I disagree with the writer’s views in the letter “Many parents happy with NLB decision” (July 15). We each have the right to educate our children in our preferred manner in the privacy of our respective spaces.
I believe in not sheltering my children but raising them as well-informed young adults familiar with the practical social realities of our complex world. Others believe their children are impressionable and must be protected from practices they deem deviant.
It is fine to disagree because I have no more right to decide how other children should be educated than other parents have to decide for mine.

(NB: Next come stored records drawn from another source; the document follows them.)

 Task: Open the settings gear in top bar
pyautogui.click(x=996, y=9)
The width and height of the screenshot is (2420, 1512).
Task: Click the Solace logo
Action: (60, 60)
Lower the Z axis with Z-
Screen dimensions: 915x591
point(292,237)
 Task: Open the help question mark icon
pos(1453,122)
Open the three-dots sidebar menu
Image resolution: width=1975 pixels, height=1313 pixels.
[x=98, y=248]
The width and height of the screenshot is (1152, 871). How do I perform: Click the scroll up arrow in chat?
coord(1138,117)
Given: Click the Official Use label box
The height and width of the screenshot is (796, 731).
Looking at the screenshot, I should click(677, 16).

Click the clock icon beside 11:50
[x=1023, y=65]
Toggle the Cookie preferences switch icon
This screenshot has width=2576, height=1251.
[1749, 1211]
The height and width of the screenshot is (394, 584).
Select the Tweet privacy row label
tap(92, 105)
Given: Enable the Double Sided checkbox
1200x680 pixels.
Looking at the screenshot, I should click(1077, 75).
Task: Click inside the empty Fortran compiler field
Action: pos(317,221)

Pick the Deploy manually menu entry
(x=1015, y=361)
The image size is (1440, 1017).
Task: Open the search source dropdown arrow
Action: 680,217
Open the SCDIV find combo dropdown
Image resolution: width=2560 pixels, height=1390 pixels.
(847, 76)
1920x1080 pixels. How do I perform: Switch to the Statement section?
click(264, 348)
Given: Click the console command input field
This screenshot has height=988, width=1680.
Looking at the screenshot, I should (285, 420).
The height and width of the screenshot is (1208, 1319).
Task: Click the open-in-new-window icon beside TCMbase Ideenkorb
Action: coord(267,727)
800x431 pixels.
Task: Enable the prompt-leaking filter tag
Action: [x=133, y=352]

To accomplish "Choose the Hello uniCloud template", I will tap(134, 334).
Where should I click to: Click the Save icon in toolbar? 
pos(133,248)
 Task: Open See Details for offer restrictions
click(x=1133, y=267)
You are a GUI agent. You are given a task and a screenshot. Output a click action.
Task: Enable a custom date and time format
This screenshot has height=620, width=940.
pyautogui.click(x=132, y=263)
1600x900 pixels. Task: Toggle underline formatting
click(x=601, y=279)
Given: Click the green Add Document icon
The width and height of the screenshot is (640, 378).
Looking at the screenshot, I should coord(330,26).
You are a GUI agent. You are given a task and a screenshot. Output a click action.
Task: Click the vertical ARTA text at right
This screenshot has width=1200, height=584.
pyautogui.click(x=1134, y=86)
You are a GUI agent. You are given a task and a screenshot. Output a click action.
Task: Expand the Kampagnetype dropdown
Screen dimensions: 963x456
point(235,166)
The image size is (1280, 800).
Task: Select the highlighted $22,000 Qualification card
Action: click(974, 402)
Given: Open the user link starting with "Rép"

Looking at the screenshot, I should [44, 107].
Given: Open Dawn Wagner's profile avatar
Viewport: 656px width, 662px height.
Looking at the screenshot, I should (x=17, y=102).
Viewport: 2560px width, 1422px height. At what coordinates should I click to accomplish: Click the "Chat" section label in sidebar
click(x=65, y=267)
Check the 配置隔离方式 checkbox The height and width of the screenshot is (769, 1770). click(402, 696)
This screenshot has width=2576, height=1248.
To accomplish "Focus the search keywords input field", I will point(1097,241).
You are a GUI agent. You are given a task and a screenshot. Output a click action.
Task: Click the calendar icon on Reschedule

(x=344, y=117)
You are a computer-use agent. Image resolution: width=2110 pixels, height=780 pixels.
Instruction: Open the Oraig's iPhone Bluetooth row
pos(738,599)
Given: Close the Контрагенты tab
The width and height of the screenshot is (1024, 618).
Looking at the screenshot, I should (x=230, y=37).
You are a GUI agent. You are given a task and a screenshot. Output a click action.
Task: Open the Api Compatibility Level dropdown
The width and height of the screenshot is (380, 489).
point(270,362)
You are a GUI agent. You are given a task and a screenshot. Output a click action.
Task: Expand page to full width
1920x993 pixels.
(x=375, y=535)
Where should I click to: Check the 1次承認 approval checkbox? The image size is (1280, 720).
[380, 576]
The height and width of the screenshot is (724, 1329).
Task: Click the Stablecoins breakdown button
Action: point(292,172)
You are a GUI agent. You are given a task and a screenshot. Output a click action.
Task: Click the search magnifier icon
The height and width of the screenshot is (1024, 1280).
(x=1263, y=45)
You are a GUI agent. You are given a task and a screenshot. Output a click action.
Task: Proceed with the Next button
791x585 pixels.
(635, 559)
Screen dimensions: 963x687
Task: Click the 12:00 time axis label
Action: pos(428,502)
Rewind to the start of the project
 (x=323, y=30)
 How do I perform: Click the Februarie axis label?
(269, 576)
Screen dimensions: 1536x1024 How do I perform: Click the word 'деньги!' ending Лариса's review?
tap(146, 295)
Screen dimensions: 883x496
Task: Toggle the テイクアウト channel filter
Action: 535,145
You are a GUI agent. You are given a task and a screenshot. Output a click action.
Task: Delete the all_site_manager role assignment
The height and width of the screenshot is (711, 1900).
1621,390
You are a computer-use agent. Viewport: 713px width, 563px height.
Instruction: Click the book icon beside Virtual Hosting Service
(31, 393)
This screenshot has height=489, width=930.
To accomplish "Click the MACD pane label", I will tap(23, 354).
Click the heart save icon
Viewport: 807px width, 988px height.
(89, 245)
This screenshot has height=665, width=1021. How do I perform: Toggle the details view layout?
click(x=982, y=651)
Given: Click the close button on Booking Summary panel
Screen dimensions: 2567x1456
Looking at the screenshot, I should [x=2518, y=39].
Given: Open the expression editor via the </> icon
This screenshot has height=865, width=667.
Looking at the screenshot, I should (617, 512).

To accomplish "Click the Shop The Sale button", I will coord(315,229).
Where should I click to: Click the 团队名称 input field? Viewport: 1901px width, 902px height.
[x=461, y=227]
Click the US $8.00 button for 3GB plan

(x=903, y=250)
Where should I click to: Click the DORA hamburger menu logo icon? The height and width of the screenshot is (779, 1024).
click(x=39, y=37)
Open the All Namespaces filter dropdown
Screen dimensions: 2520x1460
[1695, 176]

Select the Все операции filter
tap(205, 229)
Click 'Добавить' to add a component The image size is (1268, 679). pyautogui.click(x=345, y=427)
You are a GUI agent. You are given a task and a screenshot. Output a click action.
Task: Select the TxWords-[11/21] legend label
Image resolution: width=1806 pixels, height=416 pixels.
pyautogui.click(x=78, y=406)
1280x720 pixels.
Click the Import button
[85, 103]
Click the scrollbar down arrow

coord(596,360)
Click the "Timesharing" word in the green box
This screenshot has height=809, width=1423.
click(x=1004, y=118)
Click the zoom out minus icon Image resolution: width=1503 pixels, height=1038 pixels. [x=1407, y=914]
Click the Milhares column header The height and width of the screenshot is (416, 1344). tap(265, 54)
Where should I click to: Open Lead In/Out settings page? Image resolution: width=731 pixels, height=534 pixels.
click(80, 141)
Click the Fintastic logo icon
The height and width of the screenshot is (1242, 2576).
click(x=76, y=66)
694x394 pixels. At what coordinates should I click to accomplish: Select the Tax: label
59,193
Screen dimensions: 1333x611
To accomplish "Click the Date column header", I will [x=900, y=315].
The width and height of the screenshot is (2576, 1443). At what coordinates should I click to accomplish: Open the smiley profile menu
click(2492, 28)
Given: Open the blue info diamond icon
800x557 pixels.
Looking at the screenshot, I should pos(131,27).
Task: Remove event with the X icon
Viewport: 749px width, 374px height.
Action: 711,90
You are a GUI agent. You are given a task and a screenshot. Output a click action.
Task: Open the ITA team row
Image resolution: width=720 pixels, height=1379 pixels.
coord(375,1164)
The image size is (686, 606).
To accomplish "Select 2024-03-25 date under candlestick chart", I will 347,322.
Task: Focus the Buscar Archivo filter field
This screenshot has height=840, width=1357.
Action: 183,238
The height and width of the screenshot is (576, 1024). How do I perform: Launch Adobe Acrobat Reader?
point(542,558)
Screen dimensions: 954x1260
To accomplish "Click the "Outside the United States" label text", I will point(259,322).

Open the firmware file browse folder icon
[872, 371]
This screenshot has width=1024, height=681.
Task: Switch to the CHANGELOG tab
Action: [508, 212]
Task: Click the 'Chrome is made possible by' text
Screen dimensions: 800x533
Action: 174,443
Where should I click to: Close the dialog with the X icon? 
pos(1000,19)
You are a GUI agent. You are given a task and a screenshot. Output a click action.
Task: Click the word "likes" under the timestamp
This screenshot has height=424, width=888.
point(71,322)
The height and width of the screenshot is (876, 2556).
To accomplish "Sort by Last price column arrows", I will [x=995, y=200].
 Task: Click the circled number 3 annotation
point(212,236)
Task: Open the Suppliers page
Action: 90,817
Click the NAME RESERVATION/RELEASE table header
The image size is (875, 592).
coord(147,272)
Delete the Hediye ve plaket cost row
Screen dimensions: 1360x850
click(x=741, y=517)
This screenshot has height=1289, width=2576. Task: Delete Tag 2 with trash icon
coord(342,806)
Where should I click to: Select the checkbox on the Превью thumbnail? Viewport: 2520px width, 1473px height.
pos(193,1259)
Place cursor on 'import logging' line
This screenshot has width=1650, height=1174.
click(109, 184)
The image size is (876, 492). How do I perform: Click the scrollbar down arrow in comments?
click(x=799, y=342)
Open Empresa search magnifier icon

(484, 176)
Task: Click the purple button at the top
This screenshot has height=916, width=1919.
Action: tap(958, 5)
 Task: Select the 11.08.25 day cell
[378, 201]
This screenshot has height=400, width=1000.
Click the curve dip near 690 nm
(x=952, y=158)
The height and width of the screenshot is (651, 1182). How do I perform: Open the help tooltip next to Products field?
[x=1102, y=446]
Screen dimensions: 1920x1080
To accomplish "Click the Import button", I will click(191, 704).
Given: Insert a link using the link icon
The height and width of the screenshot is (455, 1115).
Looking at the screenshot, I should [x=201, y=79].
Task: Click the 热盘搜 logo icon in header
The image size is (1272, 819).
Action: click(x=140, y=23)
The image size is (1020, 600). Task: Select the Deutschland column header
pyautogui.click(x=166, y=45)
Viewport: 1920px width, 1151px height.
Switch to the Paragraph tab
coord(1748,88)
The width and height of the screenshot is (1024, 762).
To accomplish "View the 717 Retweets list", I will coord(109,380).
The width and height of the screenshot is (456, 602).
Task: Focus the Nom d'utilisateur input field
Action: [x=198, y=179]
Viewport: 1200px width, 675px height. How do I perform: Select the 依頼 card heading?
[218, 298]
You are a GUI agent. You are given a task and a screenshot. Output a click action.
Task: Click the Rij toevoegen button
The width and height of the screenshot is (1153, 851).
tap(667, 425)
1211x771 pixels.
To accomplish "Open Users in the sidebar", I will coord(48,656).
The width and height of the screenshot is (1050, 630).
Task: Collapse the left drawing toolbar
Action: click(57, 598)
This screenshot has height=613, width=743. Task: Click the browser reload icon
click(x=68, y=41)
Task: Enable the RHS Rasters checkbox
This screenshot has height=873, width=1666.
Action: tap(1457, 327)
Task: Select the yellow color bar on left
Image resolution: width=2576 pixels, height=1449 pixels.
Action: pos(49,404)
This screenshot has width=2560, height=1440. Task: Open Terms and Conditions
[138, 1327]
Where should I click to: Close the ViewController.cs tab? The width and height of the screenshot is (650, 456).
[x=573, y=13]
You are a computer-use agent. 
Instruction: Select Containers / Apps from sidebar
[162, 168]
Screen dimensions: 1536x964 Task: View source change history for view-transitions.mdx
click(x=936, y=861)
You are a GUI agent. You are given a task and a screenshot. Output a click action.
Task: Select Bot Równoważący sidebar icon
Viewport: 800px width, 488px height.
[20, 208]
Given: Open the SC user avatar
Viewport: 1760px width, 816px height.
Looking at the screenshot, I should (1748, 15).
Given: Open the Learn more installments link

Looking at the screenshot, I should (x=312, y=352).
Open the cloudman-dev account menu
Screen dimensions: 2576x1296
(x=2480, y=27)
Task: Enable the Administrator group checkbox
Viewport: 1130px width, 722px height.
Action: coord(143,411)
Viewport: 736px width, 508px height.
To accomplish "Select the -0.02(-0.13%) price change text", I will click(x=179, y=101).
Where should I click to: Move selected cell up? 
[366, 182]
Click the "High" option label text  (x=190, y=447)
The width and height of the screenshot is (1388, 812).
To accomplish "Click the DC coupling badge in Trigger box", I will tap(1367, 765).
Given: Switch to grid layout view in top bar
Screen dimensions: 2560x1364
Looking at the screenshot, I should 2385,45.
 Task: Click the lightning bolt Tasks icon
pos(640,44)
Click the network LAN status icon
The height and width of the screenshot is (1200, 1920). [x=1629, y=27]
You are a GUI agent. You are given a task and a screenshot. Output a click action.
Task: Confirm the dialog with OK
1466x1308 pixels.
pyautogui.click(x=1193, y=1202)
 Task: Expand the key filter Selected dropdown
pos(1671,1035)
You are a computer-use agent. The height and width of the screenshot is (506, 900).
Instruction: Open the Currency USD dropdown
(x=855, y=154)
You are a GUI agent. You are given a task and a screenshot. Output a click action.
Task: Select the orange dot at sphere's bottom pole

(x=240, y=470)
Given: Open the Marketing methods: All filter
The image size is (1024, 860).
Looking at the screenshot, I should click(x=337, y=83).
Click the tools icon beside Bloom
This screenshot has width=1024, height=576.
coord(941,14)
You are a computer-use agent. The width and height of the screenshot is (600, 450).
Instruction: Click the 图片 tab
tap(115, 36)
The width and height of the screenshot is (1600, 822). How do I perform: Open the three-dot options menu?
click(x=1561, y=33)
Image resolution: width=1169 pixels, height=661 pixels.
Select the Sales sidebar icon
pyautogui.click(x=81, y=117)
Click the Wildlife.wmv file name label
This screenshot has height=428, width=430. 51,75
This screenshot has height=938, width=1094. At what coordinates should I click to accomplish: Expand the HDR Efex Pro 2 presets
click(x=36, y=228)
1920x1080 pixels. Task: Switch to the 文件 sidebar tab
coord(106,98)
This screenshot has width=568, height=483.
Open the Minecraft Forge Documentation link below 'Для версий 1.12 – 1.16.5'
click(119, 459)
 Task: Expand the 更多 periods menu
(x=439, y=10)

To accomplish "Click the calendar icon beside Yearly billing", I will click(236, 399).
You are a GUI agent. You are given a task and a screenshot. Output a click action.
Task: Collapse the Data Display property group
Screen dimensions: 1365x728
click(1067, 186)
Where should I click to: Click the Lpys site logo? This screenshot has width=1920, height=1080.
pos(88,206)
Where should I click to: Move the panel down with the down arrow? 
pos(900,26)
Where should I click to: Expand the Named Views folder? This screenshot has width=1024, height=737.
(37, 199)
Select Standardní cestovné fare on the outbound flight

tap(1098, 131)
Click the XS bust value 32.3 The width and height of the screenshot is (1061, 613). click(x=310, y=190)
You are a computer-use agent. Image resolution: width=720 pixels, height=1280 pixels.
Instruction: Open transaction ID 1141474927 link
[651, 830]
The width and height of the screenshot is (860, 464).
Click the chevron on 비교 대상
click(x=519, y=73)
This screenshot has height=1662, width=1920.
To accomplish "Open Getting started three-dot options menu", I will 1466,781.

If, however, we allow our children to step out of our respective spaces and interact with others in this shared space called society, we must accept that they will have to face and deal with views that differ from ours.
Accordingly, in this public space, no single group has the right to dictate what material should be made unavailable for our children’s collective education in our national library, which is funded with our money.
If any of us are uncomfortable with this, we can mutually agree on separate guidelines for, say, supervised or restricted access to items deemed sensitive. We do not get to ban or destroy one another’s books in this common space.
To tolerate is to disagree but to allow. For example, one may disagree with my definition of family but one allows the book And Tango Makes Three to be in our library.
I may disagree with the Bible, but I would allow a Noah’s Ark children’s book in our library. I would be just as upset if the latter were removed.
One need not support the lesbian, gay, bisexual and transgender movement to allow an LGBT-themed book in our library; one need only tolerate it.
I am puzzled as to whether the writer, by supporting a ban on an LGBT-themed book in our library, understands truly what tolerance means.